The Washington Post describes how Portis became a writer: It started when he attended college after military service.

“You had to choose a major, so I put down journalism…. I must have thought it would be fun and not very hard, something like barber college — not to offend the barbers. They probably provide a more useful service.

Do you prefer video on or video off for remote meetings?

I prefer video on but I would not demand it. And I don’t even tell colleagues I prefer video on because I don’t want to pressure anyone.

If most people’s videos are on, I turn mine on—and vice versa. It’s an etiquette dance I find mildly annoying, like when you see someone you haven’t seen in a long time and you have to choose between a handshake and a hug.

I’ve been WFH for literally decades. When I’m WFH, T-shirts and sweatshirts are appropriate attire for almost all meetings. Sometimes, when I’m introduced to a new client, I’ll throw on my “Zoom shirt,” a blue Oxford button-down otherwise thrown over a chair in my home office.

Early in the Zoom era, I wondered why many folks wore hats on meetings. And then I realized: They were working from home, didn’t comb their hair, and still had bedhead. This is not usually an issue for me—I’m half-bald and have my remaining hair in a Generic Middle-Aged White Dude Buzzcut.

Why Do So Many Coffee Shops Look the Same?

On the Decoder Ring podcast, host Willa Paskin interviews writer Kyle Chayka, author of “Filterworld: How Algorithms Are Flattening Culture.” He discusses how the Instagram algorithm has made public spaces more generic and we have come to prefer those spaces.

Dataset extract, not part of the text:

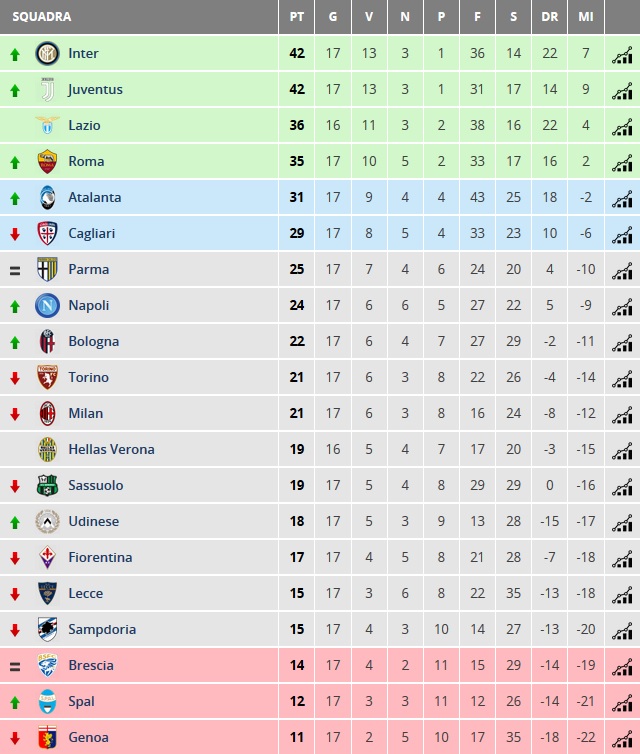Sort table by the DR column header

(550, 17)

In today’s episode, Kyle’s going to walk us through the recent history of the cafe, to help us see how digital behavior is altering a physical space hundreds of years older than the internet itself, and how those changes are happening everywhere–it’s just easier to see them when they’re spelled out in latte art.

[slate.com]

Adolfo Ochagavía is an “undercover generalist." [ochagavia.nl] To find work as a generalist, he says, you need to present yourself as a specialist.

I have found this to be true. Don’t tell people you can do anything. People don’t need “anything”—they have specific problems that need to be solved. Later, when they learn to trust you, you can branch out with more general work.

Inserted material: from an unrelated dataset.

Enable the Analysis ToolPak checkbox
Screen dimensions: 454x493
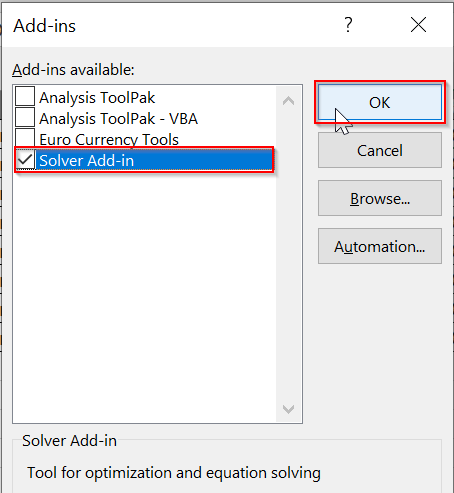pyautogui.click(x=25, y=97)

The Cult of AI. Writer Robert Evans returns from CES in January with a “sinking feeling” about the “unhinged messianic fervor” surrounding AI. [rollingstone.com]

High-speed grocery-shopping is my superpower. I should put it on my LinkedIn profile.

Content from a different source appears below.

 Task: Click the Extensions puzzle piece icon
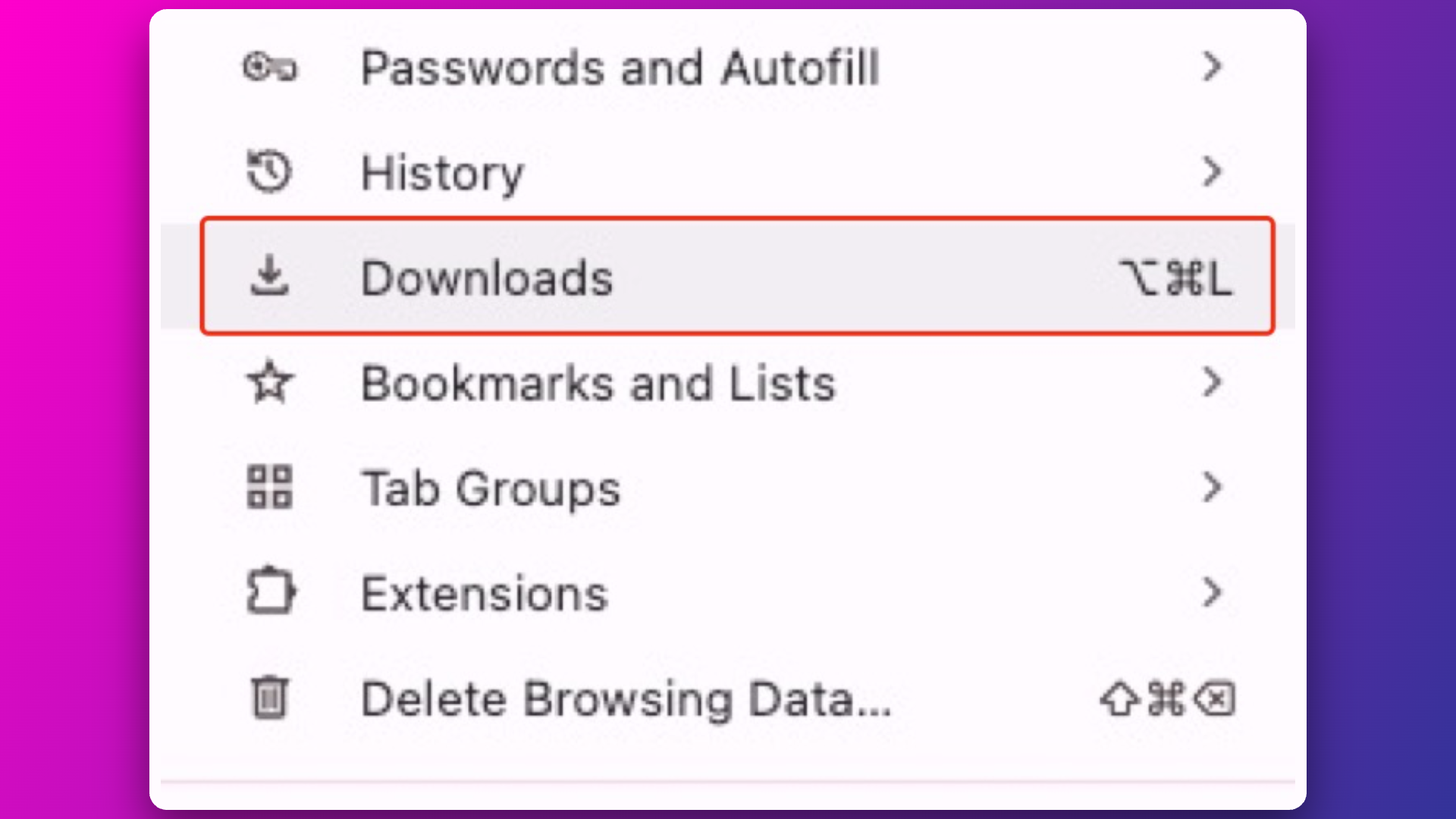(x=271, y=592)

I just got off the phone with AT&T customer service.

Years ago, I accidentally slammed a car door on my fingers.

The two experiences were extremely similar.

Sleep is weird and magic.

We sleep more than we do anything else.

We spend a third of our lives in a state of death, much of that time dreaming, wandering around in a spirit world. Much of that dreamtime we are not even ourselves.

Then we wake up and spend the rest of our lives pretending we live in a rational universe that makes sense.

I walk across the deck between my office and the kitchen a million times a day, and sometimes, when I leave the kitchen, Minnie is lying outside my office door. She clearly wants something, but I have never been able to figure out what it is.

Into my office with me? No. Pats? She’s fine with pats, but that’s not what she really wants.

I go inside and close the office door with her outside, and she clearly looks disappointed.

I finally figured it out just now: She wants me to go back to the kitchen and let her in. So I did.

I wish she’d give me a treat when she has successfully trained me in a behavior.

I cannot be arsed to keep up with culture wars bullshit now. Like, there is a young woman named Sydney Sweeney who is I guess famous for something and is super-attractive and hot and she wore a low-cut gown on TV and this killed wokeness?

Also, the Congresswoman who gave the Republican rebuttal to the State of the Union is a Stepford Wife and she made up a story about sex trafficking in the US under Biden that actually happened in Mexico 20+ years ago?

I’ve seen articles pointing out exactly where the Royal Family photos were clumsily edited, and I still don’t see the problems. I guess I just have a bad eye for that kind of thing.